**Trecho selecionado:**
O senso subjetivo da observação objetiva – do qual Da Vinci podia gabar-se – amoldou-se como luva na caricatura. De Da Vinci e Albert Dürer, mais de 1.500. Perfis, tirados de retratos, moedas, medalhas, geraram uma variedade imensa de narizes, queixos e supercílios extraordinários. As cabeças de governantes, nessas peças, quase sempre desgastadas pelo tempo, favoreciam o exagero e ressaltavam características. Gratificam Da Vinci, um fascinado pela feiura suprema como complemento da beleza suprema. Nas garatujas, seu traço indelével, ele nos presenteia com uma visão única de perfis justapostos da bela juventude com a idade provecta.
Florença, de inato temperamento artístico, ilumina-se no Renascimento. No século XIV, cidade de 100 mil habitantes, já era um centro de letras e artes, pleno de construções magníficas, pinturas, bibliotecas. Sofreu guerras e flagelos nos anos 1300, suportou 60 anos de reinado dos Médicis e influência dos Bórgia. No convívio de Da Vinci, seu mestre maior, Andrea del Verrochio; os rivais Michelangelo e Rafael; déspotas como Ludovico Sforza (Il Moro, de Milão) e os Borgia; eclesiásticos da cúpula católica, como o papa Leão X; os reis de França, conquistadores de Milão. Frequentou a realeza, aproveitou-se da política, vivenciou a vida em Florença, Milão e Roma. Incansável, também infeliz por vezes – conforme o descreve o biógrafo Giorgio Vesari em Vidas dos mais eminentes pintores, escultores e arquitetos.

**Registros de dados:**
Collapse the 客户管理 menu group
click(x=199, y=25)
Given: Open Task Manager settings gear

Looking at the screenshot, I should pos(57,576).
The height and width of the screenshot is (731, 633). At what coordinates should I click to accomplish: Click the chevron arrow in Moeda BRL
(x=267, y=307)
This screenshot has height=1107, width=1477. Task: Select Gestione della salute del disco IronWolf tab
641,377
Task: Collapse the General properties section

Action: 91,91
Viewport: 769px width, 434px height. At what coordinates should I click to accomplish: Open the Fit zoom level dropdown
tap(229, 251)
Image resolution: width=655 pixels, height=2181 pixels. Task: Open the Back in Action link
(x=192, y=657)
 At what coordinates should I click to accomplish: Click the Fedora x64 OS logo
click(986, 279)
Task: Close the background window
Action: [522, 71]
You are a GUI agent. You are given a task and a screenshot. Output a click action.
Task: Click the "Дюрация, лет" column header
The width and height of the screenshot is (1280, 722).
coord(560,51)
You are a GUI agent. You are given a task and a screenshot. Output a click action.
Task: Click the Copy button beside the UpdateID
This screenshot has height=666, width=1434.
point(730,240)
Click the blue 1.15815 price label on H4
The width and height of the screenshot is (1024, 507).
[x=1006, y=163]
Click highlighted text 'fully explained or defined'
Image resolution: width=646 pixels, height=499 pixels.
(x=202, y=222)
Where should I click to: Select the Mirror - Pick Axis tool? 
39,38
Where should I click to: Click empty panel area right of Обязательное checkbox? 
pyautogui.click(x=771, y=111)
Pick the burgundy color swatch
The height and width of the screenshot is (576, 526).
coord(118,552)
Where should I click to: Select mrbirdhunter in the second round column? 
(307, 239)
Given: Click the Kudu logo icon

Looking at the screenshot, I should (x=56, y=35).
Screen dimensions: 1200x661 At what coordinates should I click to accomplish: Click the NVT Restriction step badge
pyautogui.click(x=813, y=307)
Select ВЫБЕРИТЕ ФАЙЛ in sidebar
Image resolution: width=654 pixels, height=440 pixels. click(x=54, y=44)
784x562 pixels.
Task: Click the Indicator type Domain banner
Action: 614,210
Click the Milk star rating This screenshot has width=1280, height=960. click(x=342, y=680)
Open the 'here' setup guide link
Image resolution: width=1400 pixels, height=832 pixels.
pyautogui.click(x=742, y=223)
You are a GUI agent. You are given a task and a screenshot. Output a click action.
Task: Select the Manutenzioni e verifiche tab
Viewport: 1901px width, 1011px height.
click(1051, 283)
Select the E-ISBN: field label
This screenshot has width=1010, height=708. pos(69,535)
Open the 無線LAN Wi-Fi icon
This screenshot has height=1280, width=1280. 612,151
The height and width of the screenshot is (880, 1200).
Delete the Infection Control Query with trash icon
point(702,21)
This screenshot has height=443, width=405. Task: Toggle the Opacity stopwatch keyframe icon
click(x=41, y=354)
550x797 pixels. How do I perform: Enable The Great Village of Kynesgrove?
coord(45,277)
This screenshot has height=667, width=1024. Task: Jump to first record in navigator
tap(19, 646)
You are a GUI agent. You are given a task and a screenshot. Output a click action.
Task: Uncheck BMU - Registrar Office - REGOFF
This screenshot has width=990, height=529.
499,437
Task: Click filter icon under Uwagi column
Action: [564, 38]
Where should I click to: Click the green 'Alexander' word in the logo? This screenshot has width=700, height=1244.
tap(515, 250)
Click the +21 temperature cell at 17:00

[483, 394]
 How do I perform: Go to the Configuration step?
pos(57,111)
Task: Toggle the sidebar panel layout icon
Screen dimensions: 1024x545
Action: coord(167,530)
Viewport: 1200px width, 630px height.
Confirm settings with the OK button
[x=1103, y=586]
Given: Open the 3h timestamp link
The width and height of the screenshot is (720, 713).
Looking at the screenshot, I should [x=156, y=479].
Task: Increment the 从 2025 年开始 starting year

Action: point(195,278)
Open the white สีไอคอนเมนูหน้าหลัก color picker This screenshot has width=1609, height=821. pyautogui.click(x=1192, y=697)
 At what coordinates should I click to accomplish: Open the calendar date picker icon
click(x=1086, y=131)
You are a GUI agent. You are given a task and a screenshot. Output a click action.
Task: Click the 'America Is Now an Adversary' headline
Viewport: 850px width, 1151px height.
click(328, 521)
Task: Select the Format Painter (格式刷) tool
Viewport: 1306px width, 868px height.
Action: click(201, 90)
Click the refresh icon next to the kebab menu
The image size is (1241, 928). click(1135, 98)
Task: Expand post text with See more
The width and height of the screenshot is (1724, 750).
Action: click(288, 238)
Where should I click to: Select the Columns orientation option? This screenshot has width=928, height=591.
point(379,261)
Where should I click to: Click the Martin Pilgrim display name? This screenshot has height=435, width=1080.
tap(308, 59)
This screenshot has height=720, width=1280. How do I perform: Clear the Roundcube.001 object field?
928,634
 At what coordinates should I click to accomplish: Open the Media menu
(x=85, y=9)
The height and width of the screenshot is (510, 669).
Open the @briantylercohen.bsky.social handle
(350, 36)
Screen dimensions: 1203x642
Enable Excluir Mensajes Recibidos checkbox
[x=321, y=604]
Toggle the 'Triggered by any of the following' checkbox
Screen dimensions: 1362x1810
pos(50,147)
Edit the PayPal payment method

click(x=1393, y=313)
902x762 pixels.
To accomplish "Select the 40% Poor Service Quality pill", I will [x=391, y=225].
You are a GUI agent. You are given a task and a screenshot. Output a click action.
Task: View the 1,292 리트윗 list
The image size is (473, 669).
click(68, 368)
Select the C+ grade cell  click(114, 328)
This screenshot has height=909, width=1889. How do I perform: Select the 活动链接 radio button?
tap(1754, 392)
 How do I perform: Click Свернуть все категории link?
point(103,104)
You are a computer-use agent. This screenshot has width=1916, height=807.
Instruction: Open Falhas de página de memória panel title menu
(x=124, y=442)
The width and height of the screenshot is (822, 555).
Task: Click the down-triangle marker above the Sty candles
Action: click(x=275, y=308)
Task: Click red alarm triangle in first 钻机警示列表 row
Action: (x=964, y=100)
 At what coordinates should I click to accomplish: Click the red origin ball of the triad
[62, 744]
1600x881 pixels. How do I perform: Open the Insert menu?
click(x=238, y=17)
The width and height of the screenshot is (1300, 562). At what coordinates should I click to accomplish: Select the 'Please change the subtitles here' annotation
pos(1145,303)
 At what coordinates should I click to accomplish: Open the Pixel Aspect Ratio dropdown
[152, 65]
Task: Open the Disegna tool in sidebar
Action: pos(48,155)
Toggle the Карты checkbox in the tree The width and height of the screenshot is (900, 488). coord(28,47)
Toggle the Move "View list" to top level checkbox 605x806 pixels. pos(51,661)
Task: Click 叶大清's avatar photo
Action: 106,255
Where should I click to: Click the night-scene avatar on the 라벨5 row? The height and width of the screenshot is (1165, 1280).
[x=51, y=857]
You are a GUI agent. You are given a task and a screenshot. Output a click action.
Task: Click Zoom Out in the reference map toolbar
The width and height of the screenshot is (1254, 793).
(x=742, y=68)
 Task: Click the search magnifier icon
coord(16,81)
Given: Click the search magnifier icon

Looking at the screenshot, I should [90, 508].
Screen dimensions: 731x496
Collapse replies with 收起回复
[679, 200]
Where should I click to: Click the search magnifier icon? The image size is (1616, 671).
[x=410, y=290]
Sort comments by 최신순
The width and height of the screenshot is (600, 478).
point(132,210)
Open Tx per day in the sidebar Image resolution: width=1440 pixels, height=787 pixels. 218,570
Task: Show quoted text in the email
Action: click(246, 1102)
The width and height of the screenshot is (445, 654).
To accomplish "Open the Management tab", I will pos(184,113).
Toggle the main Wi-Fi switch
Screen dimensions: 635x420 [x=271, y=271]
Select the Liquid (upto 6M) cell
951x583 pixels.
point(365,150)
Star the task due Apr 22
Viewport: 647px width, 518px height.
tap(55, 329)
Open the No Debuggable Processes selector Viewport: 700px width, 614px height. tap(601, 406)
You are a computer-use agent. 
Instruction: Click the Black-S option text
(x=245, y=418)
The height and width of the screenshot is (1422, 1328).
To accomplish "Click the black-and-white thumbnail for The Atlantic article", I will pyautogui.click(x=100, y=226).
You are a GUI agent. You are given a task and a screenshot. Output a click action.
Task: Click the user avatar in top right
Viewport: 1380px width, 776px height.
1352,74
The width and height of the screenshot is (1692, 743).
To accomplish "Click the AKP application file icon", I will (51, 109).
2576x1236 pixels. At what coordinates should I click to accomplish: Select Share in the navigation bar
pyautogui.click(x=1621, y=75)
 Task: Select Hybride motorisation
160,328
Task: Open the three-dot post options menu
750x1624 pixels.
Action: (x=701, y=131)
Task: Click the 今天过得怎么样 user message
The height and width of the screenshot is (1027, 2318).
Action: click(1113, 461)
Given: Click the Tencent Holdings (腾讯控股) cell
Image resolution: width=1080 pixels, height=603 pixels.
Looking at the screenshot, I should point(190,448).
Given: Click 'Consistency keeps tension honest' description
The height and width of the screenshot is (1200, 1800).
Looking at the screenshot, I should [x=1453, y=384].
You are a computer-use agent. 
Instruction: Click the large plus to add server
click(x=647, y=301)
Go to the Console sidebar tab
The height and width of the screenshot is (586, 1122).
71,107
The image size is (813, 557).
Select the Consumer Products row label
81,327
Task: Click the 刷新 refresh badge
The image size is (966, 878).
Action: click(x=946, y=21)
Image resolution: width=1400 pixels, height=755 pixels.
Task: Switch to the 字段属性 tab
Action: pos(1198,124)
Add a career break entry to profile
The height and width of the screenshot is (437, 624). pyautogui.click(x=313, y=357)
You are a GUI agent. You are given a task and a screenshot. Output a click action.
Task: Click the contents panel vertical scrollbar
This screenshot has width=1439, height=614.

**Instrução de trabalho:**
Transcreva, sem qualquer alteração, a passagem do trecho sobre Da Vinci que vai de "Florença, de inato" até "escultores e arquitetos.".

**Resposta ao problema:**
Florença, de inato temperamento artístico, ilumina-se no Renascimento. No século XIV, cidade de 100 mil habitantes, já era um centro de letras e artes, pleno de construções magníficas, pinturas, bibliotecas. Sofreu guerras e flagelos nos anos 1300, suportou 60 anos de reinado dos Médicis e influência dos Bórgia. No convívio de Da Vinci, seu mestre maior, Andrea del Verrochio; os rivais Michelangelo e Rafael; déspotas como Ludovico Sforza (Il Moro, de Milão) e os Borgia; eclesiásticos da cúpula católica, como o papa Leão X; os reis de França, conquistadores de Milão. Frequentou a realeza, aproveitou-se da política, vivenciou a vida em Florença, Milão e Roma. Incansável, também infeliz por vezes – conforme o descreve o biógrafo Giorgio Vesari em Vidas dos mais eminentes pintores, escultores e arquitetos.